Proposition 51 will provide badly needed state grant funds to school districts all over the state, and will continue the successful School Facility Program – one of California’s most successful state and local partnerships.
Proposition 51 will provide the resources necessary to ensure all of our students are given equal access to a safe, healthy learning environment. It prioritizes education by ensuring our schools are updated, repaired, refurbished and, where needed, new classrooms built to relieve overcrowding.
Since 1998, school districts like ours raise local funds through a mix of local general obligation bonds and developers fees in areas of housing growth, and then can apply for matching state grant funds. What is often overlooked, however, is the significant investment local communities are required to make before applying for state funds.
In the case of the Scotts Valley Unified School District, if Proposition 51 doesn’t pass and the existing program disappears, we will have spent $188,000 in local funds to qualify for state funds that will not be available.
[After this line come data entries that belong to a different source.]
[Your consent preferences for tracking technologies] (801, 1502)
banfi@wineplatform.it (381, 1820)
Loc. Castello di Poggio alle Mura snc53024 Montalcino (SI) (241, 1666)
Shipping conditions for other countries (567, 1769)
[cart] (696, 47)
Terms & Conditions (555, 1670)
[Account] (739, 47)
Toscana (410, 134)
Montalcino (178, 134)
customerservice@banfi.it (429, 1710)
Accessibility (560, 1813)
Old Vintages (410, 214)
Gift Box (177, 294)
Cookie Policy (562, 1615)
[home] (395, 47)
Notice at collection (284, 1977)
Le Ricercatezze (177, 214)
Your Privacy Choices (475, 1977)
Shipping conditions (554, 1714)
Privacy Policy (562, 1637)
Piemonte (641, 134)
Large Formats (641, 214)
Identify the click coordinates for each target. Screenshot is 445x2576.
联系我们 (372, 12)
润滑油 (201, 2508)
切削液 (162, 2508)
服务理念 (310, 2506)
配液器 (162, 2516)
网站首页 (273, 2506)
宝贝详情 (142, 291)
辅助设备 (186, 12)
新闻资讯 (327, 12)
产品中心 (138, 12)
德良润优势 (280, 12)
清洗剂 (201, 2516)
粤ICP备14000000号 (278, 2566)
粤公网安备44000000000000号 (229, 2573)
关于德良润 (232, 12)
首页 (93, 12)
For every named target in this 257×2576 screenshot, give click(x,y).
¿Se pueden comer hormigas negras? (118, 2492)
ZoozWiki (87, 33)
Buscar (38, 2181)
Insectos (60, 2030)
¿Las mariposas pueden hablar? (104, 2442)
I suspect our district is not alone, as the school facility program has been utilized by hundreds of districts for nearly two decades.
Funds for the program have been depleted and our K-12 schools and community colleges now face a backlog of nearly $2 billion in facility needs, and the state has identified billions more in projected need.
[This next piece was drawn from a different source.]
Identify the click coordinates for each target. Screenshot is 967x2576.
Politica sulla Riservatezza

Scotts Valley Unified needs to complete the new construction of a middle school; Prop 51 monies would pay for rebuilding the Middle School Gymnasium. Without the passage of Prop 51, there will not be enough money to renovate the gym and pavilion.
There are examples like this up and down the state of California: communities that have done their part to raise local funds and serve students that are now waiting for their turn to receive funding from the state under the state’s matching grant program.
When new homes are built, they generate developer fees that can be used to build new schools, but renovations and repairs to aging schools must rely primarily on state and local funds.
If Proposition 51 does not pass and the entire burden of school facilities is shifted to local communities – as critics suggest should happen – it will only result in an unjust scenario: The wealthy communities will have quality schools because they can afford to raise the necessary local taxes to meet their facility needs; and those communities that cannot raise the local funds will have to live with deteriorating and outdated facilities.
Proposition 51 is a necessary investment in both the quality and equitable accessibility to good schools, and it does so without raising local taxes.
Proposition 51 has been endorsed by more than 160 school districts, the California State Superintendent of Public Instruction Tom Torlakson, the California State PTA, the California Chamber of Commerce, both the California Republican Party and the California Democratic Party and 350 other respected organizations and community leaders.
Our schools are our responsibility. Your vote will demonstrate that our community highly values the needs of students and equal access to a quality education.
Please join us in voting YES on Proposition 51.
Our Middle School needs it and our students deserve it!
Tanya Krause, SVUSD Superintendent, in her individual capacity.